(Data extracted from a collection)
-*-

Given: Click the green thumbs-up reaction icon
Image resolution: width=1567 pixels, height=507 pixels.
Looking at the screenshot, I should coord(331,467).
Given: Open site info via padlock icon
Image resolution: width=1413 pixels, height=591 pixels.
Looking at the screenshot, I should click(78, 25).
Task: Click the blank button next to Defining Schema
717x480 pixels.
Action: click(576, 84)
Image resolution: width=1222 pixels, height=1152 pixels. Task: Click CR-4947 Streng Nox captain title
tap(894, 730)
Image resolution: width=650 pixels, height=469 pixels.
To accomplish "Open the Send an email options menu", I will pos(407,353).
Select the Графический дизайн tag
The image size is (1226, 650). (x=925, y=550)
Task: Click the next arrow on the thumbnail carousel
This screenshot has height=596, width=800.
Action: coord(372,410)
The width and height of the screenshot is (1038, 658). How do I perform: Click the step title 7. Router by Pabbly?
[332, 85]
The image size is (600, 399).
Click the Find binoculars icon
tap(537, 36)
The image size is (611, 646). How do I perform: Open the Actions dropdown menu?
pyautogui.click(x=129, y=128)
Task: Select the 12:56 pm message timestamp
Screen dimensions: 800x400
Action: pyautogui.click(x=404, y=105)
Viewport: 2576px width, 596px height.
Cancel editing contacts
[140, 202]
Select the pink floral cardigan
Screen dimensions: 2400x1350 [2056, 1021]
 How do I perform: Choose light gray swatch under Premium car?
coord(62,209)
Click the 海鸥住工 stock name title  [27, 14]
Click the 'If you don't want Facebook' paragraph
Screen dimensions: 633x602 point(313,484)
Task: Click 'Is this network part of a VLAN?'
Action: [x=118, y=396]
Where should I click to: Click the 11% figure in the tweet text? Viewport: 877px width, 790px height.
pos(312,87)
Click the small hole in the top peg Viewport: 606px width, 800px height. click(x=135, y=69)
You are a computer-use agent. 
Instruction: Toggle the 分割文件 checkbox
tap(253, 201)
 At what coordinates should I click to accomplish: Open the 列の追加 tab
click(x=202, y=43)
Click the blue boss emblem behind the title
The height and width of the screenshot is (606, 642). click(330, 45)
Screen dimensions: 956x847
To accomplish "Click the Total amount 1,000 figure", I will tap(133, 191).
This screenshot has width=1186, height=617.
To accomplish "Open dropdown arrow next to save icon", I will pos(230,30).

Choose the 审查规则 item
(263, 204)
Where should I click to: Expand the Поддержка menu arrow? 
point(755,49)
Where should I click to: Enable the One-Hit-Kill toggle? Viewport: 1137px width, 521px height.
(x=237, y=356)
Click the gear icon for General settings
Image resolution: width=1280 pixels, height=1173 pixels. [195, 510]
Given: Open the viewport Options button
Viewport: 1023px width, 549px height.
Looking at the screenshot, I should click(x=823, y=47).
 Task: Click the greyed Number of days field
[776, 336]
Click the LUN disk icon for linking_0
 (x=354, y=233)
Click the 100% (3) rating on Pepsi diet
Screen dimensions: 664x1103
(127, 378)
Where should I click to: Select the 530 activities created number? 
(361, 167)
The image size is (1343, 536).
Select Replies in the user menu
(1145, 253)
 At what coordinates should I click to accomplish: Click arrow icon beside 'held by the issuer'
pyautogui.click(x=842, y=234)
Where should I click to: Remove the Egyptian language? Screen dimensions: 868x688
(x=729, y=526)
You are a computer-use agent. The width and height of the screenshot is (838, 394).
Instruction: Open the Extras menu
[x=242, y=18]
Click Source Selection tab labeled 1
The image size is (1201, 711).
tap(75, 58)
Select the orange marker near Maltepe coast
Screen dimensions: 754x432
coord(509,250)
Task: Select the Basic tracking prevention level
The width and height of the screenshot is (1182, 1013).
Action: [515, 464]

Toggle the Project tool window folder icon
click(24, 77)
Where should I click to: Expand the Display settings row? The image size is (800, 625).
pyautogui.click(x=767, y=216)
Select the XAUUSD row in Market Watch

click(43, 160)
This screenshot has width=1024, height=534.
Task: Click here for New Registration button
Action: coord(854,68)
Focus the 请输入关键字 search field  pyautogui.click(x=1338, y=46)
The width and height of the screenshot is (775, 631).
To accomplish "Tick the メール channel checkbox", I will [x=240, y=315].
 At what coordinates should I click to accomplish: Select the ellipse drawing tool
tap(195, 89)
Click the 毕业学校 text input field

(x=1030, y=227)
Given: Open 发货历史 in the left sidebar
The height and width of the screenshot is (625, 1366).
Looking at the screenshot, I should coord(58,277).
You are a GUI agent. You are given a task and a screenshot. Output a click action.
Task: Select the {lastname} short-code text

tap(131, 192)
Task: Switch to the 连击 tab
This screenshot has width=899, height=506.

-*-

Could you retype exactly the lines above, starting at the line that contains "Where should I click to: Select" and ending at the line that contains "Task: Select the Basic", and nothing more?

■ Task response ■
Where should I click to: Select the 530 activities created number? 
(361, 167)
The image size is (1343, 536).
Select Replies in the user menu
(1145, 253)
 At what coordinates should I click to accomplish: Click arrow icon beside 'held by the issuer'
pyautogui.click(x=842, y=234)
Where should I click to: Remove the Egyptian language? Screen dimensions: 868x688
(x=729, y=526)
You are a computer-use agent. The width and height of the screenshot is (838, 394).
Instruction: Open the Extras menu
[x=242, y=18]
Click Source Selection tab labeled 1
The image size is (1201, 711).
tap(75, 58)
Select the orange marker near Maltepe coast
Screen dimensions: 754x432
coord(509,250)
Task: Select the Basic tracking prevention level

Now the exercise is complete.